TO-DO LIST:
a - Quote the router forum thread below word for word, from "## bobj3 (Jan" up to and including "the right price..".
b - Answer these questions using the router forum thread below:
(i) Which guide bushings does bobj3 say the router will take right out of the box?
(ii) What outside diameter of bits does bobj3 say the MilesCraft plate allows without a new base plate?
(iii) What price does Marco give for the least expensive option he found in the MLCS catalog?
— Start of EXTRACT —
# Craftsman Plunge Router Combo



## Marco (Feb 21, 2009)

The Craftsman guide bushing set is it compatible with the PC bushings? Want to know if I will become brand specific (Craftsman) if I get their guide bushings

In other words I am going to have different size base plates for different bit sizes so plan on purchasing the 6 piece Craftsman set for my Craftsaman 2hp soft start plunge router #.....7543 .... Will I also be needing a different base plate that accepts PC/PC adaptable guide bushings


----------



## bobj3 (Jan 17, 2006)

Hi Marco

The 7534 will take on the PC guides right out of the box..

Sears sales the steel guides that I don't care for but you can buy the brass ones that fit right in and at the right price..

- Harbor Freight Tools - Quality Tools at the Lowest Prices

But I do like the MilesCraft plate that will also take on the PC guides plus more..it will let you use the 1 1/2" OD bits without a new base plate.

Amazon.com: Milescraft 1201 Base Plate / Bushing Set for Routers: Home Improvement
http://www.amazon.com/Milescraft-12...f=sr_1_24?ie=UTF8&s=hi&qid=1262232375&sr=1-24
=======
=======


Marco said:


> The Craftsman guide bushing set is it compatible with the PC bushings? Want to know if I will become brand specific (Craftsman) if I get their guide bushings
> 
> In other words I am going to have different size base plates for different bit sizes so plan on purchasing the 6 piece Craftsman set for my Craftsaman 2hp soft start plunge router #.....7543 .... Will I also be needing a different base plate that accepts PC/PC adaptable guide bushings


----------



## Dr.Zook (Sep 10, 2004)

Hi there Marco, and welcome to the RouterForums. Thanks for becoming a member.


----------



## Marco (Feb 21, 2009)

Thanks for the links Bobj3 and Happy New year to you Dr. Zook and the rest of the crew!

Harbor frieght has a great price on the brass set of guide bushings..... any links to an inexpenive centering pin? or a shop trick to insure they are centered?

MLCS catalog came in the mail today and they have the least expensive I have found so far... $5.95 with hard to believe free shipping..


----------



## Marco (Feb 21, 2009)

Thanks for the info, oppinion and links, all were greatly appreciated Bobj3........ I was able to take your information and come up with the best prices for products that fit my needs.
— End of EXTRACT —
— Start of MATERIAL PROVIDED —
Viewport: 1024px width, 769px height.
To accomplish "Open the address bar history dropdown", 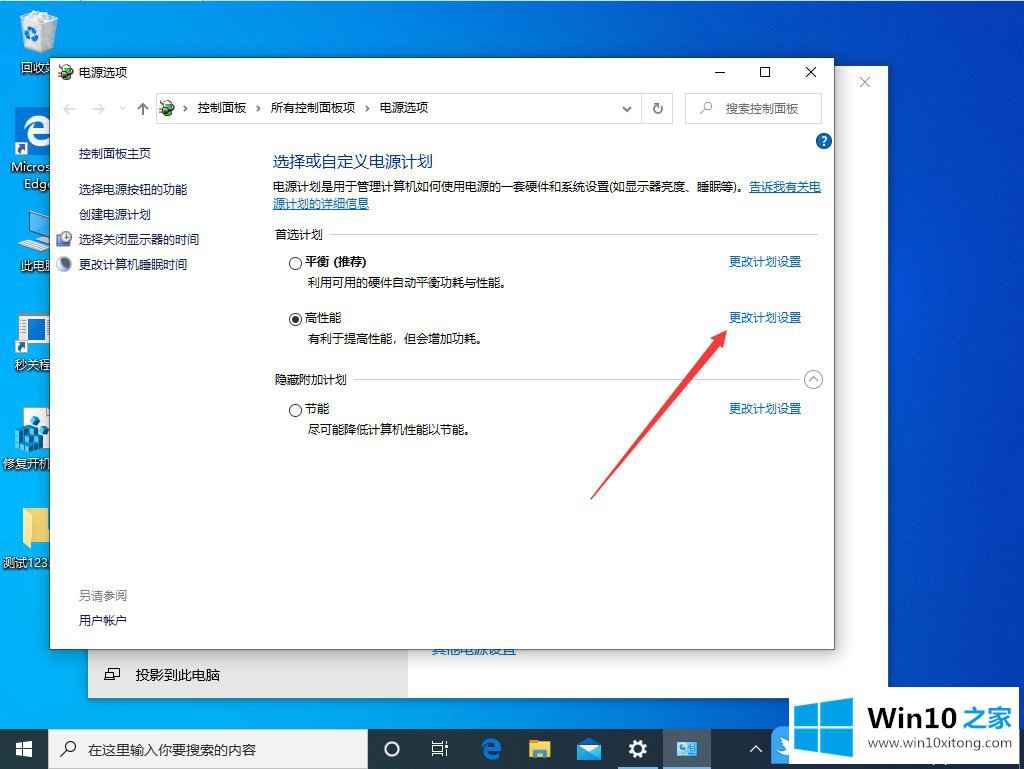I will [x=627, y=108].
— End of MATERIAL PROVIDED —
— Start of MATERIAL PROVIDED —
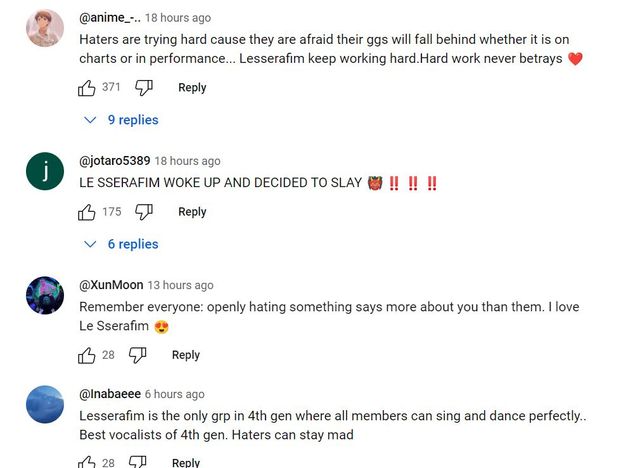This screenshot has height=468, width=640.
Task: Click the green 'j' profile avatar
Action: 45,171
— End of MATERIAL PROVIDED —
— Start of MATERIAL PROVIDED —
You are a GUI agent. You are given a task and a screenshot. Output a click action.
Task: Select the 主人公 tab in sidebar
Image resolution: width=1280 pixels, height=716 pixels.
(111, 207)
— End of MATERIAL PROVIDED —
LIST OF SOLUTIONS:
a -
## bobj3 (Jan 17, 2006)

Hi Marco

The 7534 will take on the PC guides right out of the box..

Sears sales the steel guides that I don't care for but you can buy the brass ones that fit right in and at the right price..

b -
(i) The PC guides.
(ii) 1 1/2".
(iii) $5.95, with free shipping.